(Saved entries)
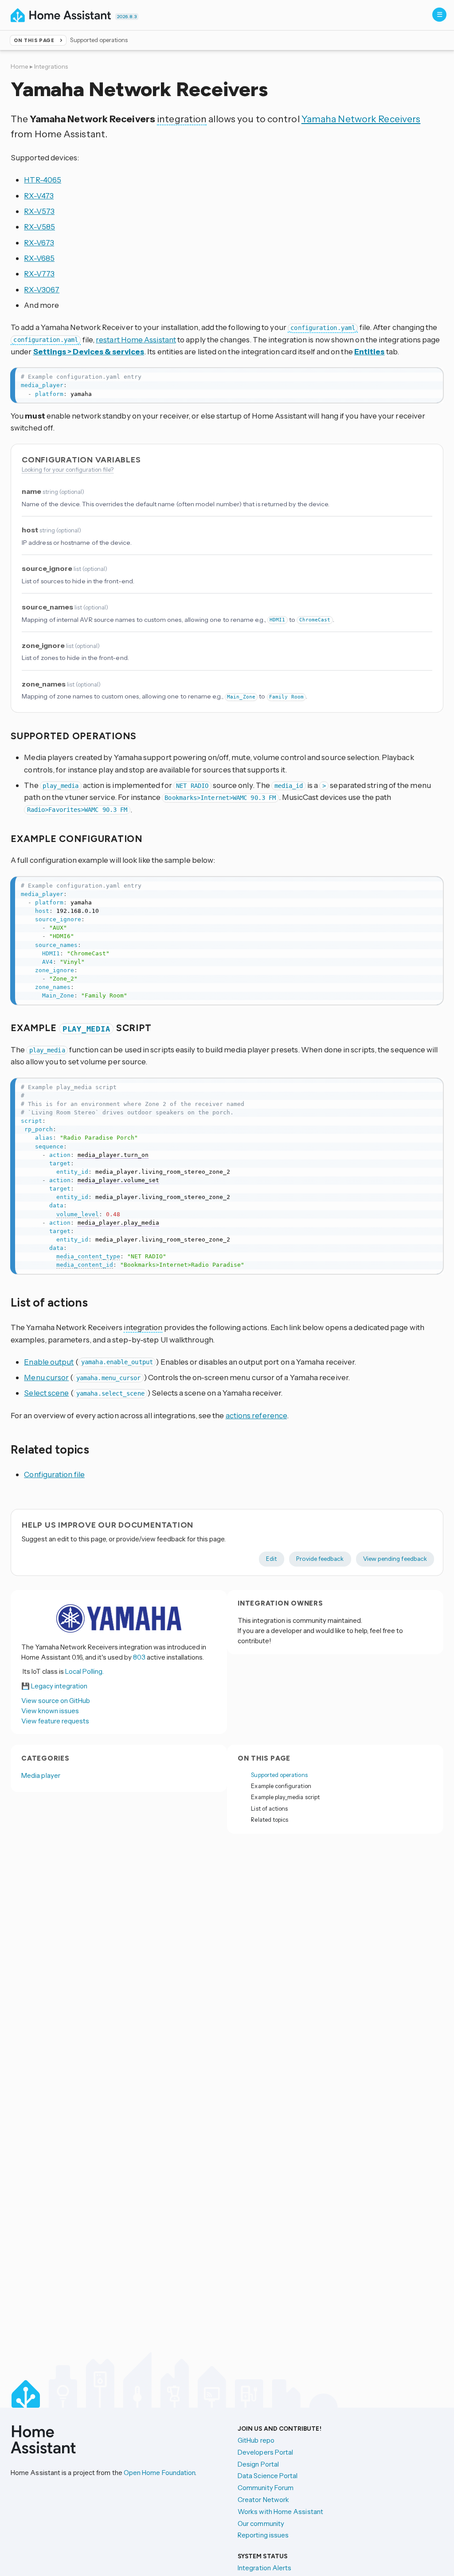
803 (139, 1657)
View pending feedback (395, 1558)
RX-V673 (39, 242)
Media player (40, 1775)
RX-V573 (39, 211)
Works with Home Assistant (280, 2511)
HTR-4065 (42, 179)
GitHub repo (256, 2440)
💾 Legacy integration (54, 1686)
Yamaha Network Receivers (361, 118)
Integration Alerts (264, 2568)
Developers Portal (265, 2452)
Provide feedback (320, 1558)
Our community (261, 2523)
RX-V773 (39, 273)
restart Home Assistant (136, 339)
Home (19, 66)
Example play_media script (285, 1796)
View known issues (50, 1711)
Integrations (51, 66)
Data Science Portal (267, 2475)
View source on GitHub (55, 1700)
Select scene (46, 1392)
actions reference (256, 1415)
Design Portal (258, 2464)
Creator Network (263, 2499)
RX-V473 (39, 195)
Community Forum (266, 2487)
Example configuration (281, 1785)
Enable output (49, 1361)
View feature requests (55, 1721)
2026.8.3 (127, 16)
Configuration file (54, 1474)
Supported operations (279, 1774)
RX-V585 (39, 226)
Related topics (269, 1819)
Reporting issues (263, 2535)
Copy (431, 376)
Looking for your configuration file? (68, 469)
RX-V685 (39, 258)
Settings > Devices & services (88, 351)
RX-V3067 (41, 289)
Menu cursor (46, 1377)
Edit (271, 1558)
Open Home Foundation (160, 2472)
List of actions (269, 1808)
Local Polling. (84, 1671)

## EXERCISE REQUIREMENTS
The entries above are to be repeated in full, except for their pictures.

## RESULT BELOW
803 (139, 1657)
View pending feedback (395, 1558)
RX-V673 (39, 242)
Media player (40, 1775)
RX-V573 (39, 211)
Works with Home Assistant (280, 2511)
HTR-4065 (42, 179)
GitHub repo (256, 2440)
💾 Legacy integration (54, 1686)
Yamaha Network Receivers (361, 118)
Integration Alerts (264, 2568)
Developers Portal (265, 2452)
Provide feedback (320, 1558)
Our community (261, 2523)
RX-V773 (39, 273)
restart Home Assistant (136, 339)
Home (19, 66)
Example play_media script (285, 1796)
View known issues (50, 1711)
Integrations (51, 66)
Data Science Portal (267, 2475)
View source on GitHub (55, 1700)
Select scene (46, 1392)
actions reference (256, 1415)
Design Portal (258, 2464)
Creator Network (263, 2499)
RX-V473 (39, 195)
Community Forum (266, 2487)
Example configuration (281, 1785)
Enable output (49, 1361)
View feature requests (55, 1721)
2026.8.3 (127, 16)
Configuration file (54, 1474)
Supported operations (279, 1774)
RX-V585 (39, 226)
Related topics (269, 1819)
Reporting issues (263, 2535)
Copy (431, 376)
Looking for your configuration file? (68, 469)
RX-V685 (39, 258)
Settings > Devices & services (88, 351)
RX-V3067 (41, 289)
Menu cursor (46, 1377)
Edit (271, 1558)
Open Home Foundation (160, 2472)
List of actions (269, 1808)
Local Polling. (84, 1671)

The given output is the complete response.